Aconitum 'Spark's Variety'

This was bought from Beth Chatto’s nursery in March 2011. I love the deeply dissected leaves. It should grow into a wonderful tall mass of luscious foliage topped with deep blue flower spikes in summer. I am hoping it will contrast beautifully with the Miscanthus sinensis 'Kleine Fontäne' alongside, replacing the Veronicastrum that I had to move.

15 Comments


  1. You are so organised with this page. What a great resorce. I have a database I use for my clients and was thinking of starting a spread sheet with plants in my garden, but I think that might be a future project. this looks a lovely plant I look forward to seeing the flowers.

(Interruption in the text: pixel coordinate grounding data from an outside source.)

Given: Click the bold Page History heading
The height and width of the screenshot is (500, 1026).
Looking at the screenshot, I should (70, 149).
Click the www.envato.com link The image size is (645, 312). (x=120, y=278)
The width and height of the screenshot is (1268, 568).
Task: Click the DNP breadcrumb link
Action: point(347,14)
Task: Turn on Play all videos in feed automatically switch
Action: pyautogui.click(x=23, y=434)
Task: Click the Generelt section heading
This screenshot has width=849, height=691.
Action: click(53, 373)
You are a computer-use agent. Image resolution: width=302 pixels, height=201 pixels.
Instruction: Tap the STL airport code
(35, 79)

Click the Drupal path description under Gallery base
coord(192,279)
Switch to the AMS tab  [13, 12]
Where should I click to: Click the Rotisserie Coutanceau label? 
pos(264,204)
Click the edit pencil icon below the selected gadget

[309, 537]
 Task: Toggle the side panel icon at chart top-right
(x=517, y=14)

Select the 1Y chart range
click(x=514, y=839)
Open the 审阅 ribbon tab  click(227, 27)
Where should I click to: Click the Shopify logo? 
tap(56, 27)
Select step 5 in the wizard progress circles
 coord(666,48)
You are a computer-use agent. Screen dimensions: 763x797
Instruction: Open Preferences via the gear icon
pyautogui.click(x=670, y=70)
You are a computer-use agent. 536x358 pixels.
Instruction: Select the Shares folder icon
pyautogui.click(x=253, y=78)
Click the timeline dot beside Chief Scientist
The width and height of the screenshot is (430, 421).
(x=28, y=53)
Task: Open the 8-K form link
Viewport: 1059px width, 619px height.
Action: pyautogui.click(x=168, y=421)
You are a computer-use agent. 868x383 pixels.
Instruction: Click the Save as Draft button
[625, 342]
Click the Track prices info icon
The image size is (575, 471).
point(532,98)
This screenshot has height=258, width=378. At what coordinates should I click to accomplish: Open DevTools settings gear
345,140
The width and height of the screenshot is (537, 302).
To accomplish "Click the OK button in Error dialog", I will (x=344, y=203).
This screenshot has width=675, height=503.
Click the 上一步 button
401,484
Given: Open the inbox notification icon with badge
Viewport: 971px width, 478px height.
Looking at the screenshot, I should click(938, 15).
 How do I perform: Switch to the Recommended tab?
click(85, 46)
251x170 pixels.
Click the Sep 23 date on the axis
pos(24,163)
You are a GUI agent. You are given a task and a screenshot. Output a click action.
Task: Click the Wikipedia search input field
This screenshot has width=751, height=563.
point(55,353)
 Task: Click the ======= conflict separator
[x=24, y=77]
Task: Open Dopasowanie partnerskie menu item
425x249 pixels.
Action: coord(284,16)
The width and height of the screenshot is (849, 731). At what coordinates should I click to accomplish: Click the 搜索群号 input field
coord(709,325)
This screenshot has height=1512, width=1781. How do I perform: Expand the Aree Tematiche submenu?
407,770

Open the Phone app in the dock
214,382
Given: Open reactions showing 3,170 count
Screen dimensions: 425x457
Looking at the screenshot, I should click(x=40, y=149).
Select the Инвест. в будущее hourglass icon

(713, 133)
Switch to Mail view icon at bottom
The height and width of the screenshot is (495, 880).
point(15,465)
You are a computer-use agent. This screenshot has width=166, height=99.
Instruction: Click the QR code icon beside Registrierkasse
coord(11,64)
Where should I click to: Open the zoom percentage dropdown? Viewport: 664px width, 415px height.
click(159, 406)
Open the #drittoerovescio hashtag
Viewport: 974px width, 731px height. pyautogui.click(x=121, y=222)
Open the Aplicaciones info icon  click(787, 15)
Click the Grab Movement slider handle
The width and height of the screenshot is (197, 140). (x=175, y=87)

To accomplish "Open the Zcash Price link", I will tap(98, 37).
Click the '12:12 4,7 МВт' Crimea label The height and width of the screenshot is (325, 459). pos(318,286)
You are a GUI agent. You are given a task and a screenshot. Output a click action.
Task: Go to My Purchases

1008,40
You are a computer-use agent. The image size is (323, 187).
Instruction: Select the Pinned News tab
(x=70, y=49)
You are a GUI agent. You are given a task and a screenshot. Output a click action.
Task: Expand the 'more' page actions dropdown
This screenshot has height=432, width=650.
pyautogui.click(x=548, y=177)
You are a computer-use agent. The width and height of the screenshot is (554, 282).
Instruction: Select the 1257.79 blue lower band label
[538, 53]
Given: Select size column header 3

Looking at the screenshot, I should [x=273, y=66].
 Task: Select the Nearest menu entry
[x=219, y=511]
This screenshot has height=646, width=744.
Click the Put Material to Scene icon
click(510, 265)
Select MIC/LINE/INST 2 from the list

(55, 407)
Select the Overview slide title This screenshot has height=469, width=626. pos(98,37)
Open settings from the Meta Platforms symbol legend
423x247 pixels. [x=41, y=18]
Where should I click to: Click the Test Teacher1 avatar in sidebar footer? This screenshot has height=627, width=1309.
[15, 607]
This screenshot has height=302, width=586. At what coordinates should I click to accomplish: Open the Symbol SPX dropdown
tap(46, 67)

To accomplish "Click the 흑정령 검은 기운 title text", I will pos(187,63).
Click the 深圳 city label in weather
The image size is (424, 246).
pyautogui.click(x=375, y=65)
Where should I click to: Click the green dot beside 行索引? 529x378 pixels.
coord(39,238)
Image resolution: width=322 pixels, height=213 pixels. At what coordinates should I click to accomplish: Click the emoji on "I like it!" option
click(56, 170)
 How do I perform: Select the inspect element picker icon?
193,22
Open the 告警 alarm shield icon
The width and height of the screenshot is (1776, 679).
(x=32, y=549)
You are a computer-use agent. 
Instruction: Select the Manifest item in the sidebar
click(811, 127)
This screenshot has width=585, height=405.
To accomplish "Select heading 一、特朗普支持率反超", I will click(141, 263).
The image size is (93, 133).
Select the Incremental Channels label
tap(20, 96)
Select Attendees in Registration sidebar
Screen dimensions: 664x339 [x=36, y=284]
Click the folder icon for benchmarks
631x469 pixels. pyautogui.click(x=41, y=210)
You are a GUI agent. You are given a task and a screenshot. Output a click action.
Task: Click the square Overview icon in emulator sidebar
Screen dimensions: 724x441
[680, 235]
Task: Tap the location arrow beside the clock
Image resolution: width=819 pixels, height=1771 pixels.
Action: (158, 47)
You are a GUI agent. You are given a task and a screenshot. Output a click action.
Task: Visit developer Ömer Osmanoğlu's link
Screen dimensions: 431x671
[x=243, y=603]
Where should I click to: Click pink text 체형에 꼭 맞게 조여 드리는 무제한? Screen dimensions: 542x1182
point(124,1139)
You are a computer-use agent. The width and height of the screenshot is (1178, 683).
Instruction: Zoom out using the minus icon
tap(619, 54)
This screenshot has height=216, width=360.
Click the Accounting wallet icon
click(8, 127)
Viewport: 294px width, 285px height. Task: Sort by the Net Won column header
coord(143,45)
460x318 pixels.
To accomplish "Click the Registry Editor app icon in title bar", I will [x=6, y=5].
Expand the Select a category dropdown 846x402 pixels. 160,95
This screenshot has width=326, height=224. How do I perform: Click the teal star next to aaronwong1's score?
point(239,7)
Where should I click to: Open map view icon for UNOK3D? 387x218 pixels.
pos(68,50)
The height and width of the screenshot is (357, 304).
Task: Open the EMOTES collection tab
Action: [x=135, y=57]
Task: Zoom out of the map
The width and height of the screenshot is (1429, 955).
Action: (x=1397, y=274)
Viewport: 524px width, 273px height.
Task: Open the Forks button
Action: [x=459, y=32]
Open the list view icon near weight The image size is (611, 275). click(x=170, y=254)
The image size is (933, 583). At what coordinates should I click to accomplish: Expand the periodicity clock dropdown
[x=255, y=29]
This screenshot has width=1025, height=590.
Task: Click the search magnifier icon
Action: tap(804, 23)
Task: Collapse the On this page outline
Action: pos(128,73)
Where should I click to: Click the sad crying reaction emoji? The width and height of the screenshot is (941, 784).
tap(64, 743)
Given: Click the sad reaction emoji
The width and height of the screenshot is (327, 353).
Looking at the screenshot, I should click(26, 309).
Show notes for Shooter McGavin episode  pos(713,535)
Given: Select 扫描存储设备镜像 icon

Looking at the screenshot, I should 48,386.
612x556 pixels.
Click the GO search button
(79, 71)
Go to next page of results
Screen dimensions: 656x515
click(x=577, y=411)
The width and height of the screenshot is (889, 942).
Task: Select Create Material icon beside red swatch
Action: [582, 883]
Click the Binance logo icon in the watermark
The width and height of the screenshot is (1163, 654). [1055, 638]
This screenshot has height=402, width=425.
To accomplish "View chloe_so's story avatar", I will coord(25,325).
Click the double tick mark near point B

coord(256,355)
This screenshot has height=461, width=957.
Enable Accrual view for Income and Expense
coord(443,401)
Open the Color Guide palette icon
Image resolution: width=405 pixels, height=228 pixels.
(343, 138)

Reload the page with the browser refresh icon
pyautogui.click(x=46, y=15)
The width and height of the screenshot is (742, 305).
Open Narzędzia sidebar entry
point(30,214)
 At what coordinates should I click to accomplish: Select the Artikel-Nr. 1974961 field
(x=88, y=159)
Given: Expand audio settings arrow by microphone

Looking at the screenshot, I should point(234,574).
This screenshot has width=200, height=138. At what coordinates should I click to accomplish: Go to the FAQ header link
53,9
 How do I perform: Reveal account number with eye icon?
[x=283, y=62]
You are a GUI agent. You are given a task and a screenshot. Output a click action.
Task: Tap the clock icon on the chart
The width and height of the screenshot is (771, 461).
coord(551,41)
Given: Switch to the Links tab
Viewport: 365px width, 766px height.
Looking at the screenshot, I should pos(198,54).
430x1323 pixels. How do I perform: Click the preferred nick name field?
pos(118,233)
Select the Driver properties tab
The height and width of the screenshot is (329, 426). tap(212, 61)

    1. (meant to reply to your comment but didn’t, half asleep, so this is me trying to fix it…)
      Hi Christina. Its actually taken me months to go from having the idea to getting it working, I never seem to get time to tweak my own site, too busy working on other people’s sites! And it still is working properly, since I intend to do the occasional mammoth update I don’t want the posts to pop up in my feed, but that is proving problematic at present…

      I am really looking forward to this flowering, I just hope it will be happy enough, there are tree roots around, but I dug in lots of fresh compost. We’ll see!


  2. Hi Christina. Its actually taken me months to go from having the idea to getting it working, I never seem to get time to tweak my own site, too busy working on other people’s sites! And it still is working properly, since I intend to do the occasional mammoth update I don’t want the posts to pop up in my feed, but that is proving problematic at present…

    I am really looking forward to this flowering, I just hope it will be happy enough, there are tree roots around, but I dug in lots of fresh compost. We’ll see!


  3. That’s a lovely looking plant Janet! Forget the flowers, hehe! I prefer it for its foliage :)


    1. Well, I won’t entirely forget the flowers, but I agree, the foliage alone makes it a great plant.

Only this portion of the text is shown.